И вообще, неплохо бы хоть указать, когда появилось само слово «Россия». В любом украинском учебнике мы встретим хотя бы факт первого упоминания слова «Украина» — 1187. А здесь мы как-то теряем момент, когда заканчивается «Русь» и начинается «Россия». Возможно, автору просто не хочется этого делать — ведь опять окажется, что слово «нерусское», правда, теперь уже греческое?

В общем, мы пробежались лишь по паре первых разделов книги, написанной ведущими российскими историками из ведущего академического института российской истории. Может быть, достаточно, читатель? Если уж кто и может написать «общую историю», по поводу интерпретации которой в Украине столько возмущения сейчас слышится из Москвы, то лишь ведущие научные институции обеих стран. Но как можно создавать какую-то «общую историю» с теми, кто даже свою историю излагает как бредовую путаницу отдельных фактов вне контекста, сокрытия неудобных, комплекса исторической неполноценности, славянского (или великорусского) шовинизма, игнорирования нерусских народов, колониалистских установок и «исторической и агрессии» на нероссийские земли? Пусть сначала хоть обнаружат Россию на карте… — это же все-таки история России. Хотя последнему есть простое объяснение, на с. 20, в начале главы «Другие народы на территории России в глубокой древности» (я тут не обращаю внимание на термин «другие народы»):

«В те далекие времена формируются не только племена, которые впоследствии превратились в восточных славян, а в дальнейшем дали начало трем славянским народам, в течение долгих времен населявших Россию, — русскому, украинскому и белорусскому».

Видите?

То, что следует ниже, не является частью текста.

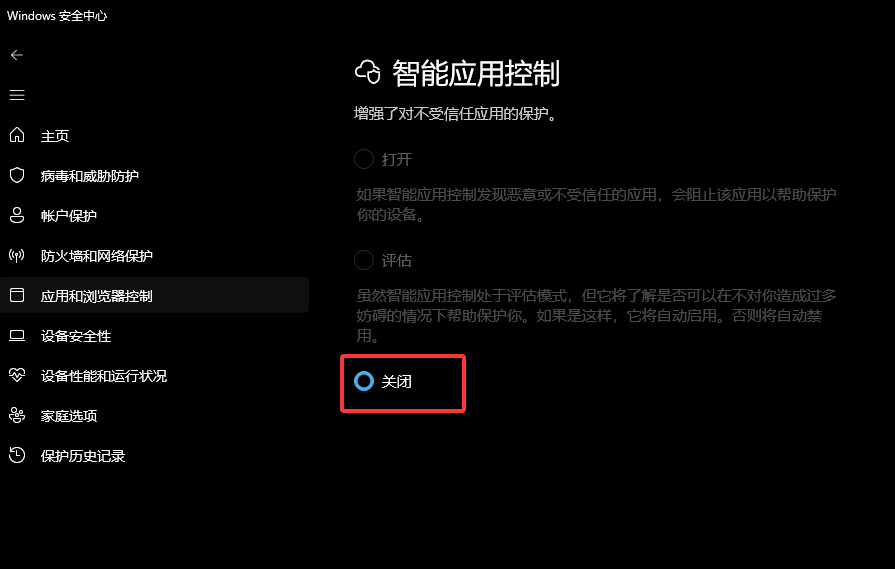Click the heart icon for 设备性能和运行状况
The height and width of the screenshot is (569, 895).
pos(17,375)
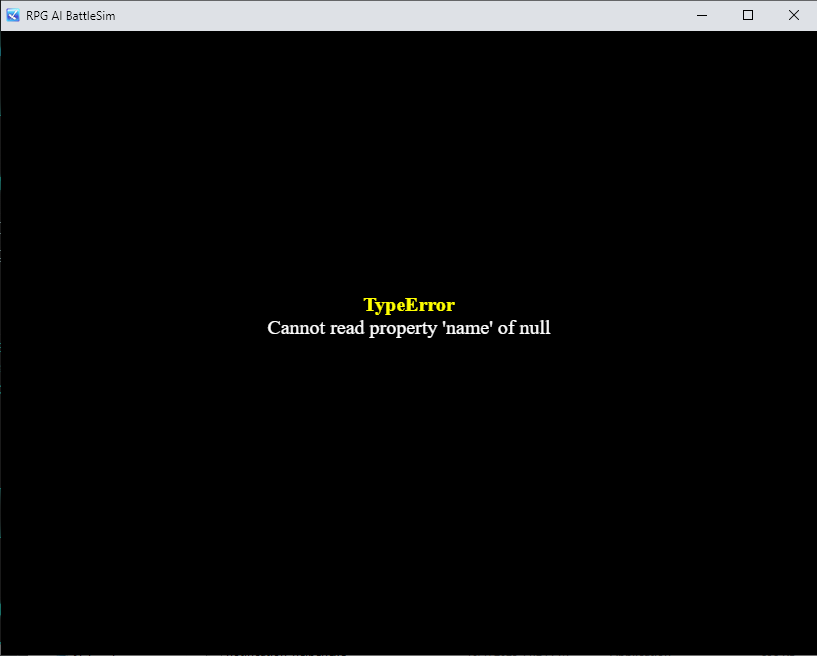Screen dimensions: 817x656
Task: Click the word "property" in the error text
Action: pyautogui.click(x=404, y=328)
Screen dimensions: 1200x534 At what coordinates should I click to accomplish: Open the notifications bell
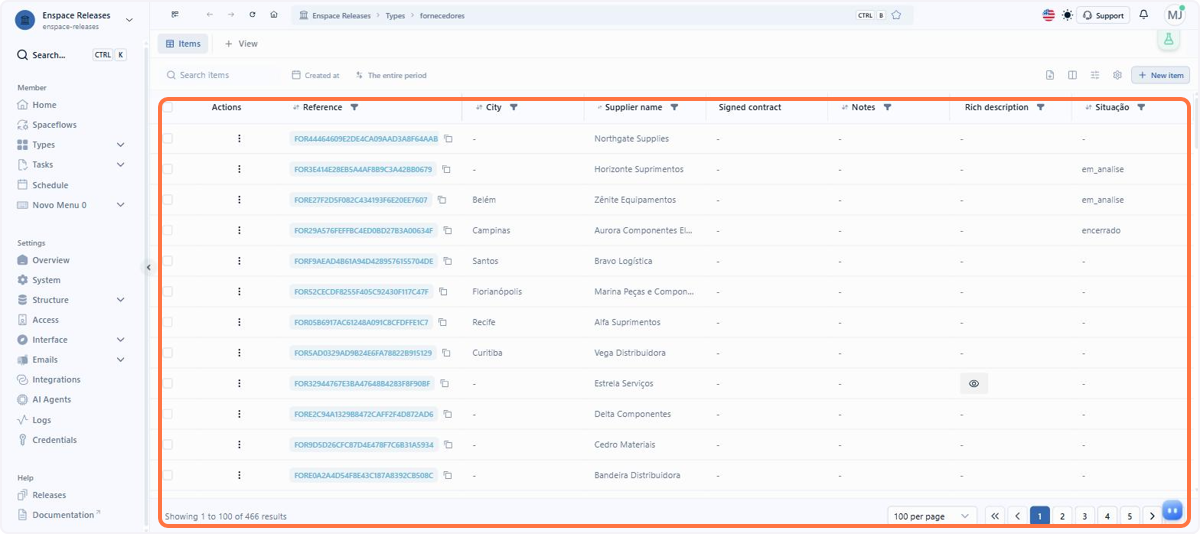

И российского (не только советского) учебника ларчик просто открывается: просто не было ничего, кроме России. Поэтому уже нет нужды писать «общую историю Украины и России» — она тут уже написана. И называется она «история России».

Итак, сравнив творчество советского и постсоветского российского авторов, мы можем заметить, что концепция действительно изменилась. В советском учебнике по возможности игнорировалось все, могущее подвергнуть сомнению первенство Москвы в «воссоединении русских земель». Он концентрировался на доминирующей роли будущих великороссов. Не знаю, могу ли считать А. Н. Сахарова «постсоветским автором», ибо большую часть своего научного роста и карьеры он осуществил в советскую эпоху, но его концепция уж точно иная. Он не задается целью в изложении древнерусского периода как-то поднять роль будущей

России — он просто считает «Россией» все, всю Русь, во всех ее составляющих. Не могу сказать, что это прогресс, с учетом нынешних постсоветских реалий. И если в советском учебнике потенциальная Украина хоть как-то подразумевается, то в этом, российском, — уже нет.